NFR Sentivist IPS
Detailed alerting, extensive logging, out-of-the-box detection accuracy.
No contextual help feature in the console, and the documentation relies on a pdf included on the install CD.
A very usable product with great visibility into network traffic.
With new applications such as VoIP appearing on networks run by engineers with limited time and resources to make them secure, intrusion prevention technology is rising to the challenge. One answer, the brand new NFR Sentivist IPS, is raising the bar in the intrusion prevention system (IPS) category. The NFR Sentivist IPS is available as an appliance.
Reliability, greater control, and greater trust in the IPS technology are major themes of the product. For example, a unique feature to it is the patent pending Confidence Index technology, a user-adjustable control that can increase detection accuracy. This feature enables attack prevention based on a confidence score.
When we reviewed the device, it took less than ten minutes to set up the standalone Sentivist sensor in a lab environment. The basic configuration can be achieved in short order by a non-security specialist, such as a network engineer or administrator, with a fundamental understanding of network security.
The Sentivist IPS consists of a distributed architecture with Sentivist sensor computers reporting up to Sentivist servers, which in turn report to a central console. The server stores sensor configurations, processes alerts and reports up to the console client, and optionally reports up to an Enterprise Console in large deployments.
The vendor recommends that the servers are installed inside the internal network, while remote console connections must be done through a customer-supplied VPN connection.
The Enterprise Console consists of two parts. The first is a Java-based Enterprise Console client component that pulls its information from an Enterprise Console Server. This component is a Java-based application that runs on Windows 2000 Professional with SP1, Windows XP Professional with SP1, RedHat Linux v9.0, Enterprise Linux v3 (ES /AS), and Solaris 8 or 9. The Sentivist Enterprise Console server component supports Oracle 9i and PostgreSQL v7.3.x running on Red Hat Linux 9, Enterprise Linux v3 or Solaris 8 or 9.
In the case of an enterprise deployment, the Enterprise Console components can be distributed out to separate computers for greater scalability.
Sentivist, deployed inline with traffic flow, offers low latency due to the use of layer 2 kernel bridging. Availability is designed in to the appliance via a custom NIC, which allows network traffic through the IPS even during power failures. Depending on your perimeter security network architecture, this means network traffic will continue to flow, even though the IPS is in a graceful failure mode.
The appliance features three operating modes – Passive IDS mode, Pass Through log-only mode, and Full IPS mode, which actively blocks attacks. If you are not sure of the kind of traffic you should be blocking, it is recommended that you enable pass through mode first. Pass through mode will log all attacks that could have been prevented, as a sort of user training mode.

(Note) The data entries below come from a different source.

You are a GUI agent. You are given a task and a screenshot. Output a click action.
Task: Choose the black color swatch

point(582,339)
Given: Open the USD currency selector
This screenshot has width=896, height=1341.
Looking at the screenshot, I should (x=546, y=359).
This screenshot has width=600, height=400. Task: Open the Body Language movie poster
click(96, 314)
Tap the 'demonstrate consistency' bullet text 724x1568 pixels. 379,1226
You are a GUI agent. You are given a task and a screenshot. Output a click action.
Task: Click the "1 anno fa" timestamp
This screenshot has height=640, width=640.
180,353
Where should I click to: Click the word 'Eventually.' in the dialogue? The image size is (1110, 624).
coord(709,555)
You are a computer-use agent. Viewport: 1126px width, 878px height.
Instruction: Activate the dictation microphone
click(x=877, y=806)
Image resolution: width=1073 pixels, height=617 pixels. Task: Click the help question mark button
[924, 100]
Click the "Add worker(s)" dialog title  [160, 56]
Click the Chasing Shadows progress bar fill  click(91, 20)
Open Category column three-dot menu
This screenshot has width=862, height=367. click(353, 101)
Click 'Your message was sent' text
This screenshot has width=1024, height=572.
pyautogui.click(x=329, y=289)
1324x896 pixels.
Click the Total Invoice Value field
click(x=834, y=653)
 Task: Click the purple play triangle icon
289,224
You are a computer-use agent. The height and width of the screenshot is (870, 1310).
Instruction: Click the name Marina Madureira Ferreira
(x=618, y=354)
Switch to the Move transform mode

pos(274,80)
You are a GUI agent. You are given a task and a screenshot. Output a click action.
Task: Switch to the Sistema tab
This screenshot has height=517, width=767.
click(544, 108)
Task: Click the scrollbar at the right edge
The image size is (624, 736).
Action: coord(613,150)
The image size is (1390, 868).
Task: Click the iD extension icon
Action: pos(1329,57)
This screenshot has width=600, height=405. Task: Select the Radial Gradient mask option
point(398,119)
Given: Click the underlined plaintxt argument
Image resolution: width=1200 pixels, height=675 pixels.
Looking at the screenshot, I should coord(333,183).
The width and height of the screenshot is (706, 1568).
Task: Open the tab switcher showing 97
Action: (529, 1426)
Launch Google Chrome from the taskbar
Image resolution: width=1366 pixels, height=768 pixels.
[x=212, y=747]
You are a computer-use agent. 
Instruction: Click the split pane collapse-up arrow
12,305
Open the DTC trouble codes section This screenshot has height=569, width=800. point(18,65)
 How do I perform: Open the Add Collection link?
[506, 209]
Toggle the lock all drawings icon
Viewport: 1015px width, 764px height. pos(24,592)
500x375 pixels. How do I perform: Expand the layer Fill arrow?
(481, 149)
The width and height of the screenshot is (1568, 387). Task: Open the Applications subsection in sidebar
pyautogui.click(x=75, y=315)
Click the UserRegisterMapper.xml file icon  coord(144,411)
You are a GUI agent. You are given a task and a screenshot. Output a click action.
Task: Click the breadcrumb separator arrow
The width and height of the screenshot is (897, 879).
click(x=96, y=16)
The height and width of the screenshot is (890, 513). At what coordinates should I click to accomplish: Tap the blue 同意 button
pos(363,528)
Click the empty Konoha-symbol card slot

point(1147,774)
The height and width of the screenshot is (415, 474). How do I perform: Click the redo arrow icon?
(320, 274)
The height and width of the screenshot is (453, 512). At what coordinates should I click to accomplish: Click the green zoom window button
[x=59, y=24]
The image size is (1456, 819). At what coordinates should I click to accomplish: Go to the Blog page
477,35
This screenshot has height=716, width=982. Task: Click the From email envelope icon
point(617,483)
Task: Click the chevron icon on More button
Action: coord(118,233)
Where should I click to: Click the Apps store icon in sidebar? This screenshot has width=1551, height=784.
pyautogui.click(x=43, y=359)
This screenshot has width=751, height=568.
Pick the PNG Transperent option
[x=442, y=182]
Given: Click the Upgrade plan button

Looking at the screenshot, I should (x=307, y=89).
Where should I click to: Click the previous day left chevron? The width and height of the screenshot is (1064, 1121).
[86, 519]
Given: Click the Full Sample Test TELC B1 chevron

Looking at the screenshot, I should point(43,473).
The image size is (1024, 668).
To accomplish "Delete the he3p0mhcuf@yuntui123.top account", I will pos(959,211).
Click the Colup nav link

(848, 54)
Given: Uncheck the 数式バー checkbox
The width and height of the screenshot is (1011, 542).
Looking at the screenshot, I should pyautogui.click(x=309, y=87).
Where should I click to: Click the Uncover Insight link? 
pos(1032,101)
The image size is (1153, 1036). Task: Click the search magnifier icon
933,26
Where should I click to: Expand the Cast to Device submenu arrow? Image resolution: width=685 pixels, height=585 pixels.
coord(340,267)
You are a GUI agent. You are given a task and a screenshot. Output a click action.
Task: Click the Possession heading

It employs a combination of anomaly detection, attack signatures, and blacklisting with time-based session blocking, protocol analysis, and contextual deep packet inspection as detection mechanisms. Self-inflicted denial of service, caused by your pen-testing team for example, is prevented by its whitelisting capability. IPv6 is among the many protocols supported, including IPv6 encapsulated in IPv4 which allows the detection of various tunnel-based attacks using the IP protocol.
Alerting support includes email, SNMP, OPSEC SAM protocol, and various enterprise security management systems such as ArcSight. An interesting post-alert process called Alert Correlation normalizes multiple instances of the same alert and provides summaries to the console alert viewer.
After double-clicking on the summarized alert, alert details for individual alerts are then viewable, including the raw packet capture, if needed. Also included in the alert is useful advisory information to assist remediation and diagnosis.
Communication between the distributed components is protected by symmetric encryption, AES-128. The pastel colored Sentivist sensor face plate is lockable to prevent physical tampering. Part of the initial sensor configuration is a password change to ensure default password threat protection if someone tries to break into the sensor. Role-based user management allows for separation of duties with the roles of Normal and Administrator.
Normal users can view alerts and create views, with the alert screen content visible on the alert console. Normal users can also be granted the privileges of being able to restart a sensor and/or accessing the audit list, an audit of the IPS's internal security, for any Sentivist management server that this person has access to. Other reliability and self-protecting security features include cluster configuration options for all IPS components, consoles, servers, and sensors.
Sentivist comes with 42 report templates for use with customer-supplied Crystal Reports software. The alert viewer can be customized to show just the alerts you want, with timeline and graph views available. Although fairly intuitive, the management console lacks any contextual help outside of the PDF help document included on the install CD.